Audit logging includes all CQL requests, both successful and failed. It also captures all successful and failed authentication and authorization events, such as login attempts. The difference between Full Query Logging (FQL) and audit logging is that FQL captures only successful CQL requests, which allow replay or comparison of logs. Audit logs are useful for compliance and debugging, while FQL is useful for debugging, performance benchmarking, testing and auditing CQL queries.
Audit information logged
The audit log contains:
-
all events in the configured keyspaces to include
-
all events in the configured categories to include
-
all events executed by the configured users to include
The audit log does not contain:
-
configuration changes made in
cassandra.yaml
file -
nodetool
commands -
Passwords mentioned as part of DCL statements: Passwords will be obfuscated as *\**\**\*\*.
-
Statements that fail to parse will have everything after the appearance of the word password obfuscated as *\**\**\*\*.
-
Statements with a mistyped word 'password' will be logged without obfuscation. Please make sure to use a different password on retries.
-
The audit log is a series of log entries. An audit log entry contains:
-
keyspace (String) - Keyspace on which request is made
-
operation (String) - Database operation such as CQL command
-
user (String) - User name
-
scope (String) - Scope of request such as Table/Function/Aggregate name
-
type (AuditLogEntryType) - Type of request
-
CQL Audit Log Entry Type
-
Common Audit Log Entry Type
-
-
source (InetAddressAndPort) - Source IP Address from which request originated
-
timestamp (long ) - Timestamp of the request
-
batch (UUID) - Batch of request
-
options (QueryOptions) - CQL Query options
-
state (QueryState) - State related to a given query
Each entry contains all applicable attributes for the given event, concatenated with a pipe (|).

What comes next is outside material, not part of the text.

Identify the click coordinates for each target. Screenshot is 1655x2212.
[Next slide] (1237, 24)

CQL audit log entry types are the following CQL commands. Each command is assigned to a particular specified category to log:
Category | CQL commands |
---|---|
DDL |
ALTER_KEYSPACE, CREATE_KEYSPACE, DROP_KEYSPACE, ALTER_TABLE, CREATE_TABLE, DROP_TABLE, CREATE_FUNCTION, DROP_FUNCTION, CREATE_AGGREGATE, DROP_AGGREGATE, CREATE_INDEX, DROP_INDEX, ALTER_TYPE, CREATE_TYPE, DROP_TYPE, CREATE_TRIGGER, DROP_TRIGGER, ALTER_VIEW, CREATE_VIEW, DROP_VIEW, TRUNCATE |
DML |
BATCH, DELETE, UPDATE |
DCL |
GRANT, REVOKE, ALTER_ROLE, CREATE_ROLE, DROP_ROLE, LIST_ROLES, LIST_PERMISSIONS, LIST_USERS |
OTHER |
USE_KEYSPACE |
QUERY |
SELECT |
PREPARE |
PREPARE_STATEMENT |
Common audit log entry types are one of the following:
Category | CQL commands |
---|---|
AUTH |
LOGIN_SUCCESS, LOGIN_ERROR, UNAUTHORIZED_ATTEMPT |
ERROR |
REQUEST_FAILURE |
Availability and durability
Unlike data, audit log entries are not replicated |
For a given query, the corresponding audit entry is only stored on the coordinator node.
For example, an INSERT
in a keyspace with replication factor of 3 will produce an audit entry on one node, the coordinator who handled the request, and not on the two other nodes.

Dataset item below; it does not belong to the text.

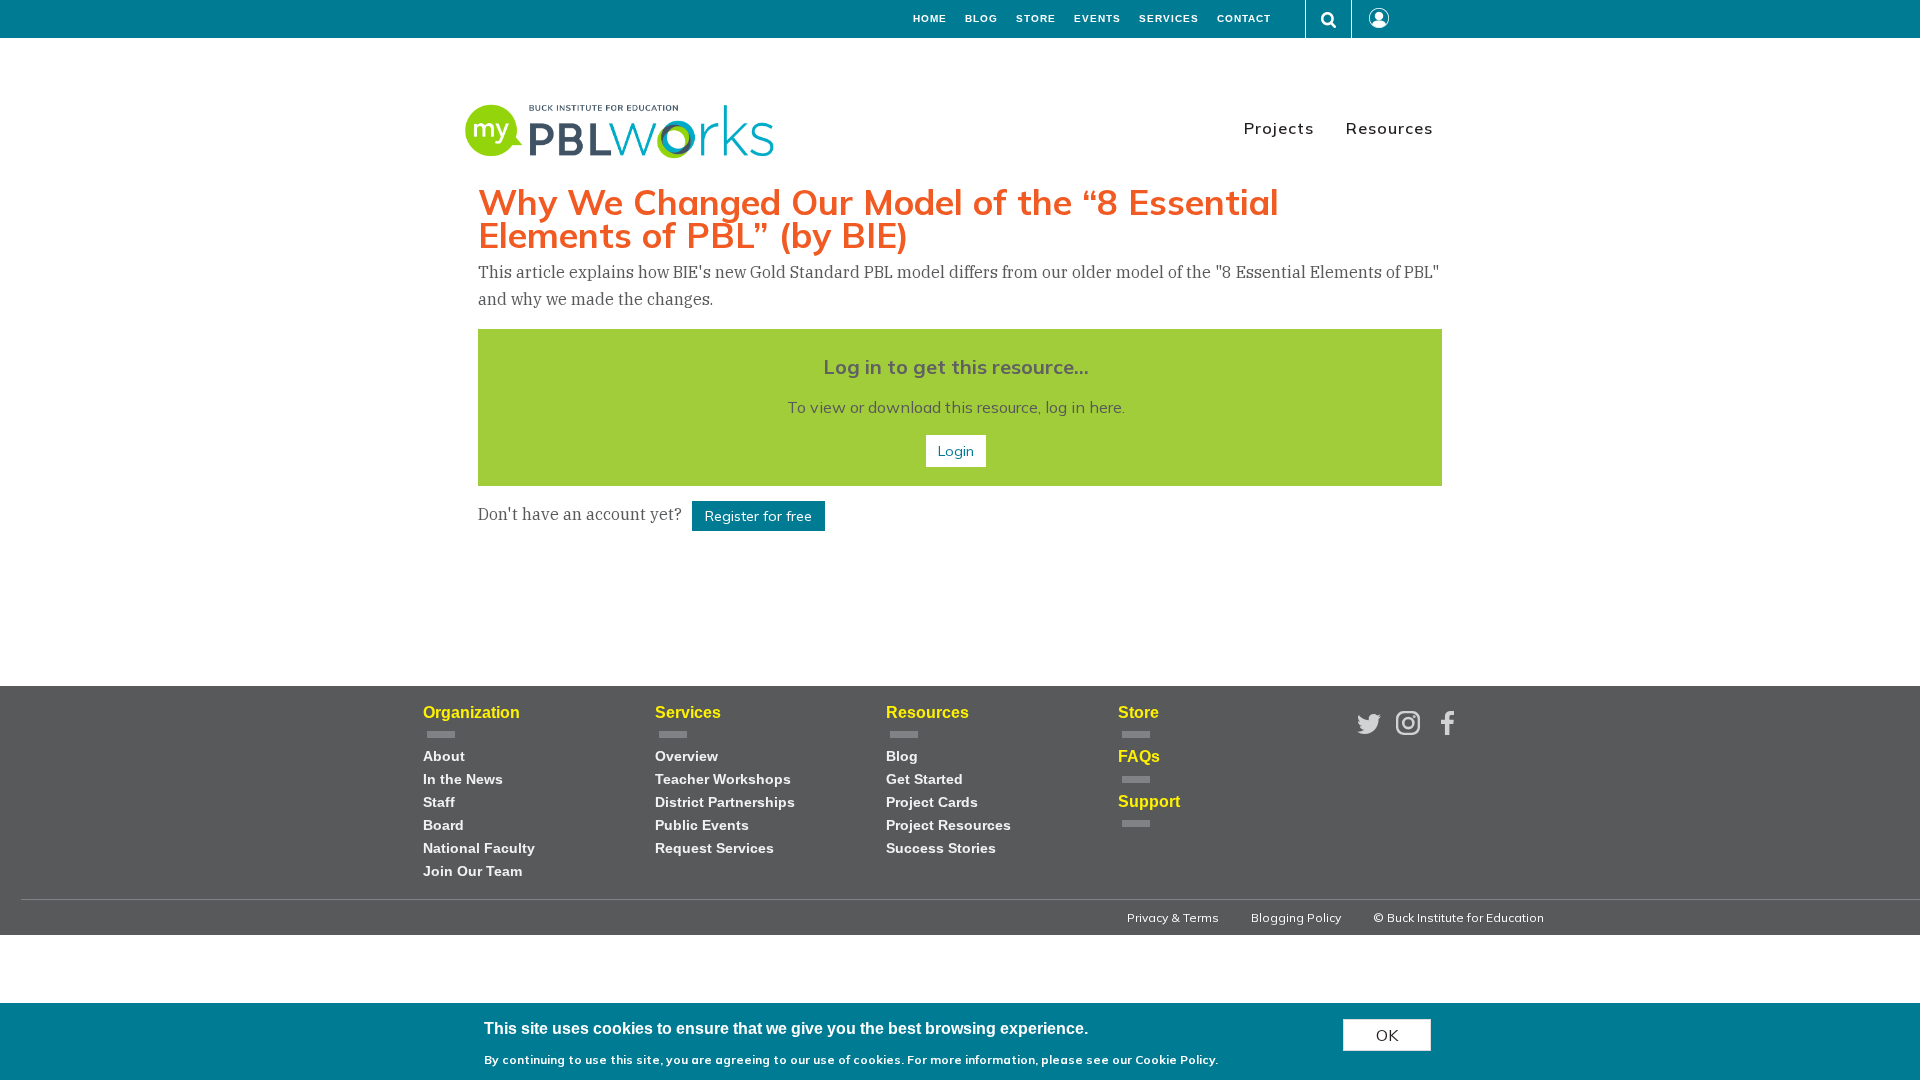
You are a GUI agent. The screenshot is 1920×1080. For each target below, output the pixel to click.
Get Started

For this reason, and depending on compliance requirements you must meet,
make sure that audit logs are stored on a non-ephemeral storage.

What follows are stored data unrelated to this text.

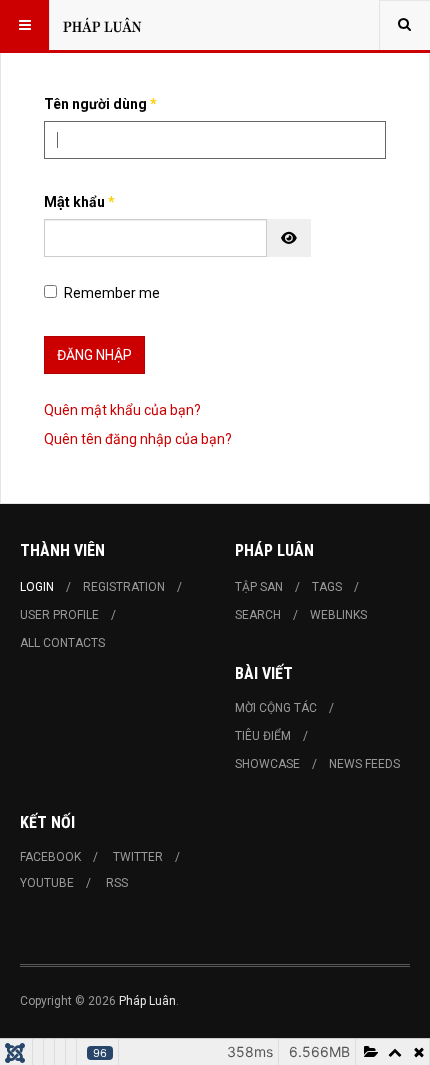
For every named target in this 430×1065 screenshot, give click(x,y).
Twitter (138, 857)
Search (258, 615)
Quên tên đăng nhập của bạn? (138, 439)
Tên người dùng (100, 104)
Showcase (267, 764)
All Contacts (62, 643)
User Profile (59, 615)
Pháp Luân (147, 1001)
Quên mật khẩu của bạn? (122, 410)
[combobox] (404, 25)
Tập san (259, 587)
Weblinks (338, 615)
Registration (124, 587)
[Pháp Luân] (102, 25)
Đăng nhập (94, 355)
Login (37, 587)
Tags (327, 587)
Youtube (47, 883)
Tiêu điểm (263, 736)
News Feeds (364, 764)
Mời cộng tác (276, 708)
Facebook (50, 857)
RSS (117, 883)
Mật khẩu (79, 202)
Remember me (112, 293)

You can achieve custom needs with the archive_command option.
Configuring audit logging in cassandra.yaml
The cassandra.yaml
file can be used to configure and enable audit logging.
Configuration and enablement may be the same or different on each node, depending on the cassandra.yaml
file settings.
Audit logging can also be configured using nodetool
when enabling the feature, and will override any values set in the cassandra.yaml
file, as discussed in Enabling Audit Logging with nodetool.
Audit logs are generated on each enabled node, so logs on each node will have that node’s queries.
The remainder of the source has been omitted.